• _Exercise details_:
Once the pictures are set aside, repeat all of the data below exactly.

================

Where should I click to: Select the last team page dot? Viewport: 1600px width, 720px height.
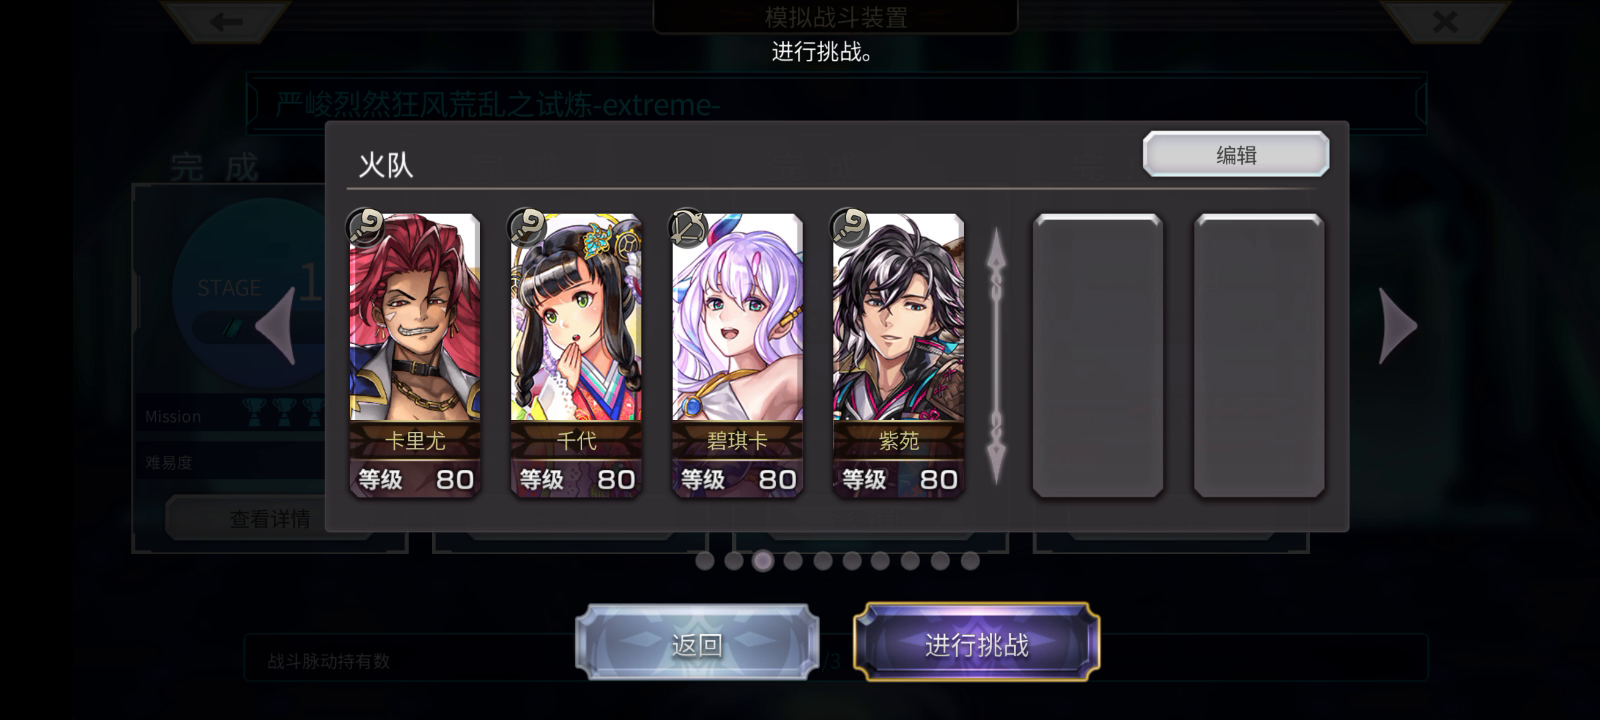tap(970, 561)
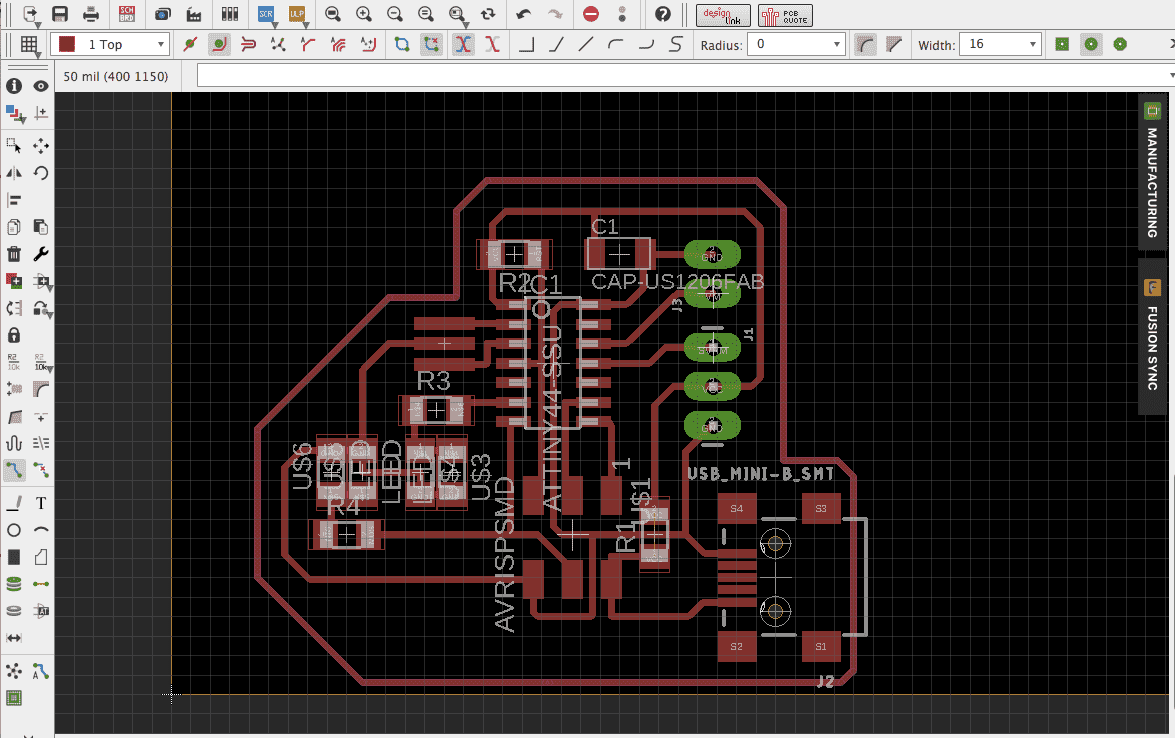The image size is (1175, 738).
Task: Run a script with the SCR icon
Action: (266, 14)
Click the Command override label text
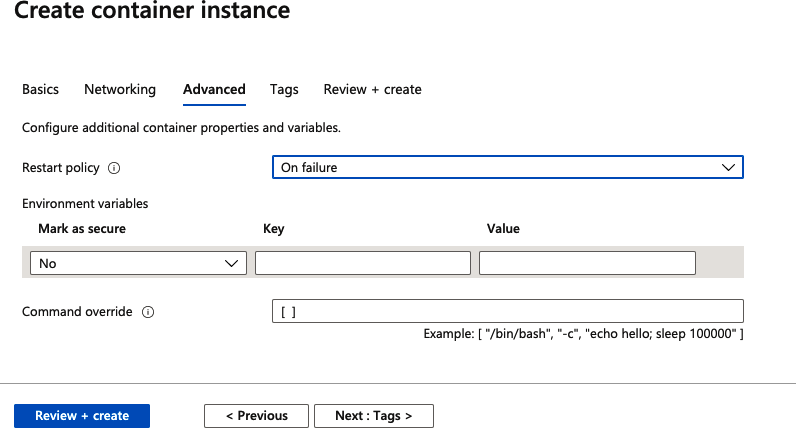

================

• _Response to the task_:
Where should I click to: Select the last team page dot? Viewport: 1600px width, 720px height.
tap(970, 561)
The image size is (1175, 738).
Task: Run a script with the SCR icon
Action: (266, 14)
Click the Command override label text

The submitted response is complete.